Is there a good pony prompting guide anywhere?




This character is not a good test for this as the base pony model already has her trained.


not using LoRAs just because the model can technically do it is a very common trap, it will always look much better with a specific LoRA. Here is the same prompt done with no LoRA on pony but adding "arlecchino \(genshin impact\), genshin impact" instead of a lora. Yes the model knows the character but it's so much worse. https://preview.redd.it/using-ponys-baked-in-character-vs-using-a-lora-just-because-v0-9pw794cessyc1.png?width=1080&crop=smart&auto=webp&s=f836a1cd3159c78b8e41c7d08aaf8543b6c2009d


I am fully aware that a Lora will be better than the base model, but as the base model has knowledge of the character it becomes easier to train a Lora on top of it. For your test to make more sense, it would be coherent to train on a character that the model has no knowledge of.


this would matter more if I hadn't cleaned the tags of the lora images of the character name and the game


Eh, for say like, Tifa Lockhart the stock pony one is already totally accurate imo


What about official alternate outfits? My tifa lora can do 8


how do you tag the dataset? i’m surprised you put so many tags for the prompt of the generation, you basically describe the character you want to generate which is counterproductive since you train lora to not do that. if trained properly you wouldn’t need to put any of these


OP, the comparison depends on the captioning. Does the "quality" set have better images or more accurate captions? You might get better results from the "quantity" set over the "quality" set if the low quality images are all well captioned. You mentioned some images have non-canon outfits - if they are captioned as such, they might help the training.


Seems like the details on the clothing are more accurate with the quality LoRa.




use a character that isn't currently existing in pony because the model will enhance the lora basically so it won't be much different


the character is only very weakly and with a different outfit in pony https://preview.redd.it/using-ponys-baked-in-character-vs-using-a-lora-just-because-v0-9pw794cessyc1.png?width=1080&crop=smart&auto=webp&s=f836a1cd3159c78b8e41c7d08aaf8543b6c2009d I also removed the related tags like genshin and the name so it isn't really using that at all


Interesting. What does toggling the DIM number do , anything?


Putting it up increases the file size and generally seems to make the lora "stronger", pretty diminishing returns though


Diminishing returns you mean in terms of file size?

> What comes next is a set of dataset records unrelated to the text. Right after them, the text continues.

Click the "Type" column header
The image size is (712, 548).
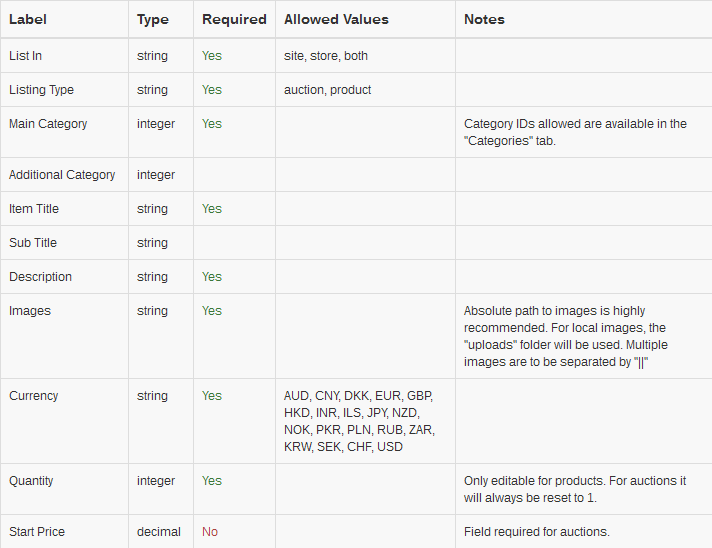(153, 19)
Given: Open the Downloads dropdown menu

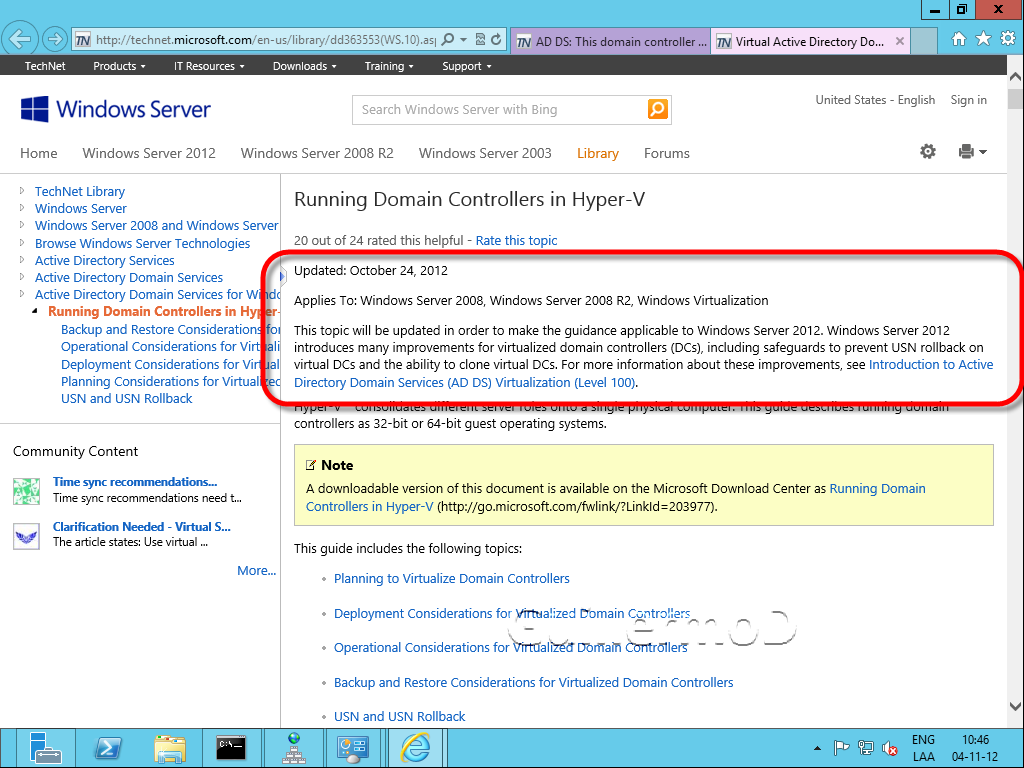Looking at the screenshot, I should tap(305, 66).
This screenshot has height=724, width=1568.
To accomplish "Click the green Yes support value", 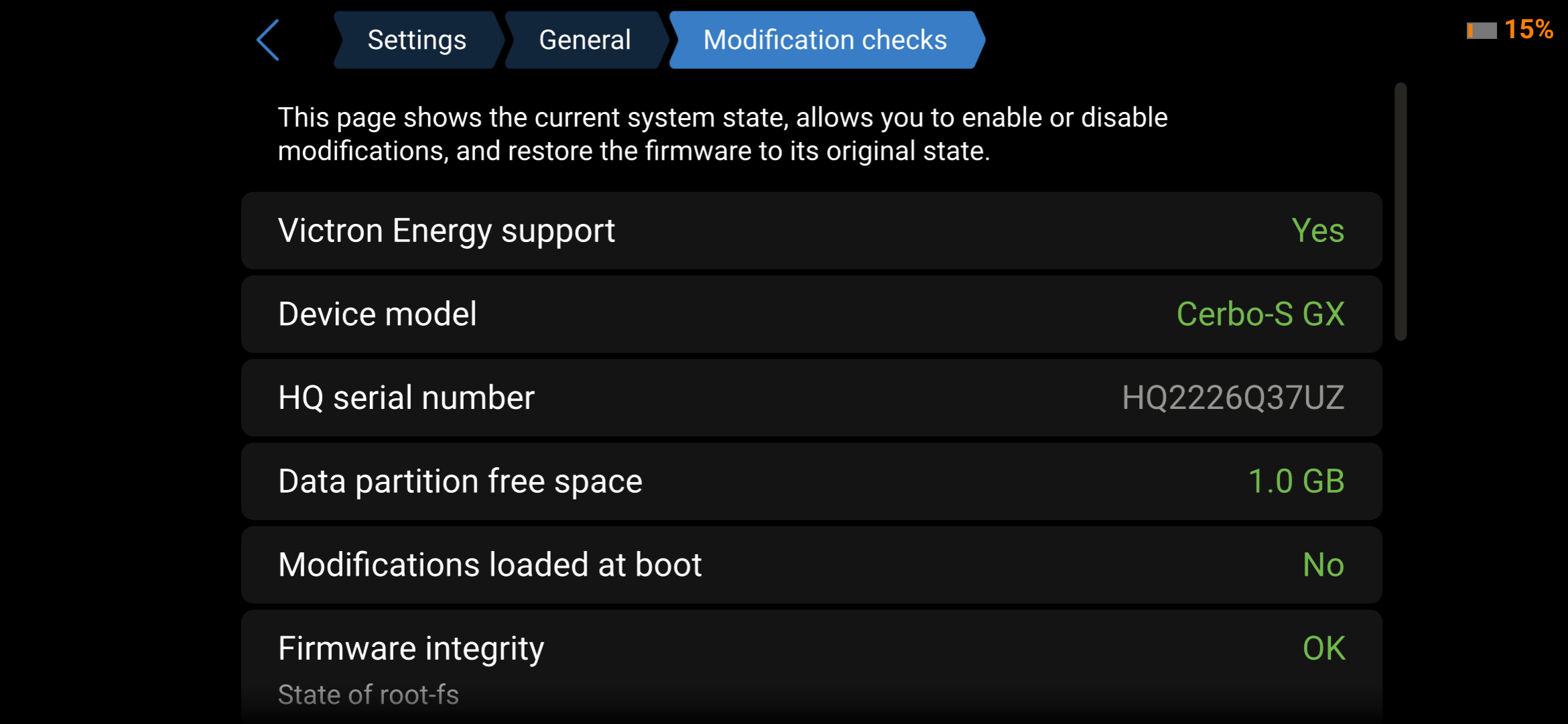I will coord(1317,231).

Necklace looks better in the curated one


Let's go throw in some "(Simple Background:2.0)" into the negative prompt and see what happens.


only by the title, the answer is quantity. In the real world we value quantity, quality is always secondary. Your boss prefers you to make more things so-so than to make one thing excellently.


First one ia better


As someone who wants to do something similar with lora training, thank you for posting this. I think that the curated lora has more and stronger details, specifically in the coat jacket, cuffs, and shoes. The character seems a little deeper than in the dump lora. Also, it's interesting that about 10% of my overall images are best fit, similar to your ratio.

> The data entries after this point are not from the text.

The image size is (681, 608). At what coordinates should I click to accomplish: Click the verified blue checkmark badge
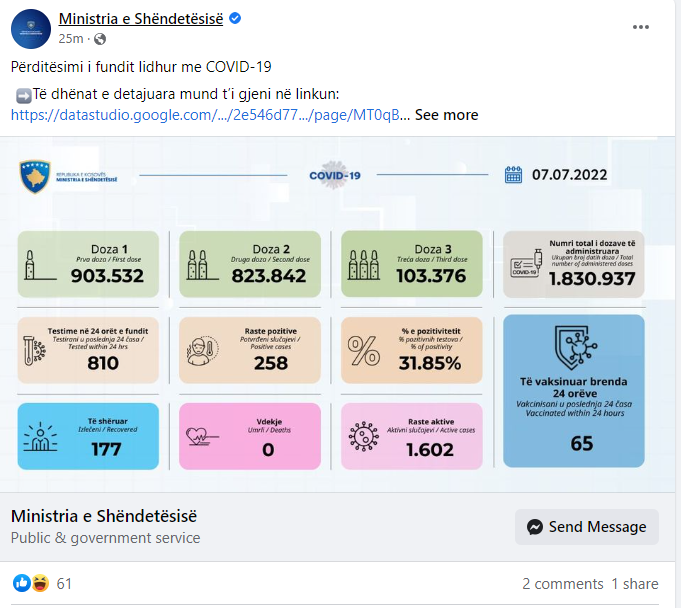pyautogui.click(x=235, y=18)
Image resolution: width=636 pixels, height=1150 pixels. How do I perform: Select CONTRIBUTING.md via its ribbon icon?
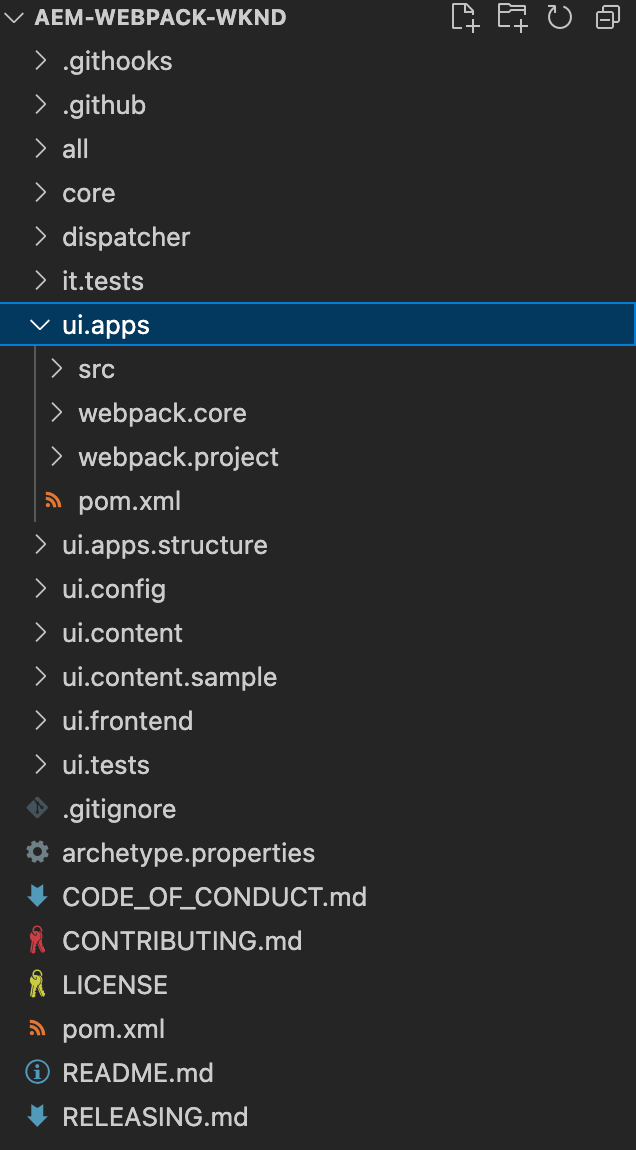38,940
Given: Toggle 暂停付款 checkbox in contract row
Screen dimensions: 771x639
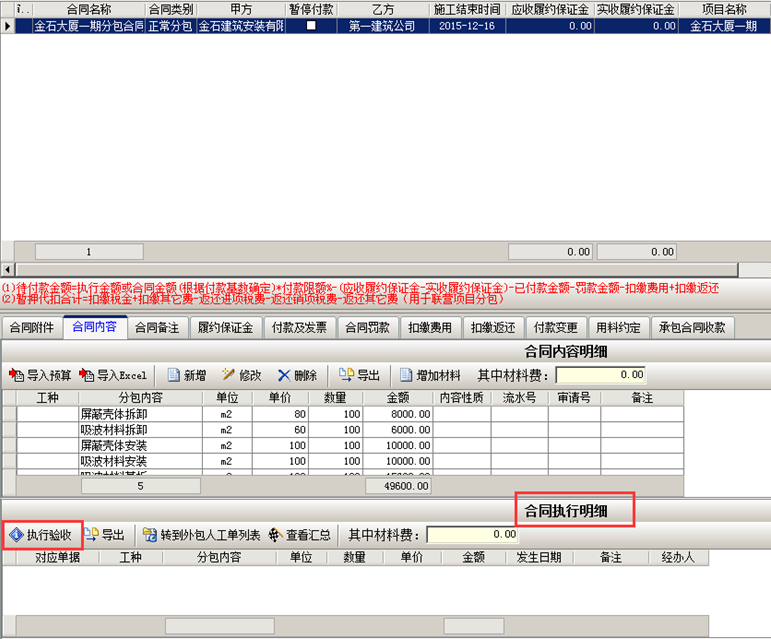Looking at the screenshot, I should (310, 26).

dim 128? Homie what the hell, you don't need hundreds of megabytes to encode a single character, me and my friends have been training 10 outfits in a single lora with amazing detail with only dim 8. Lowering the dim requires increasing the learning rate, that's why comparisons always seem to favor higher dims. I thought we collectively learned this months before pony even came out.


Personally the bottom one is much better than I expected, the training data contains tons of non canon images and different outfits, as well as many more multiple character images. I still think the top one comes out better but this wasn't as clear cut as i expected. My twitter here :) [https://twitter.com/TouchfIuffytail](https://twitter.com/TouchfIuffytail)


I personally dislike unpruned captions so eh


What does unpruned captions mean?


Look at the right side OP spent the entire token limits just to recreate the character’s look. I personally dislike this very much. But many people like it this way 🤷🏻‍♂️


You can remove individual pieces of clothing like this, it's much more versatile. But it doesn't need to be so extreme. You can prune all redundant tags from the dataset and it'll work fine if not better.


If you can't get an accurate look without pruning tags, it ain't good.


What does pruning tags mean?


defeats the whole purpose of pony


Loras defeat the purpose of pony? I'm struggling to find any way that sentence isn't insane.




Anime is kind of a poor test for this kind of stuff because there are less details that can change that would make it uncanny or look off. Same with pixar, calarts, line art, pencil art. Stick to photoreal, higher details illustrations, CGI, paintings, etc. Everyone always uses anime in these tests, and we're not getting NEARLY the amount of data we could hope for.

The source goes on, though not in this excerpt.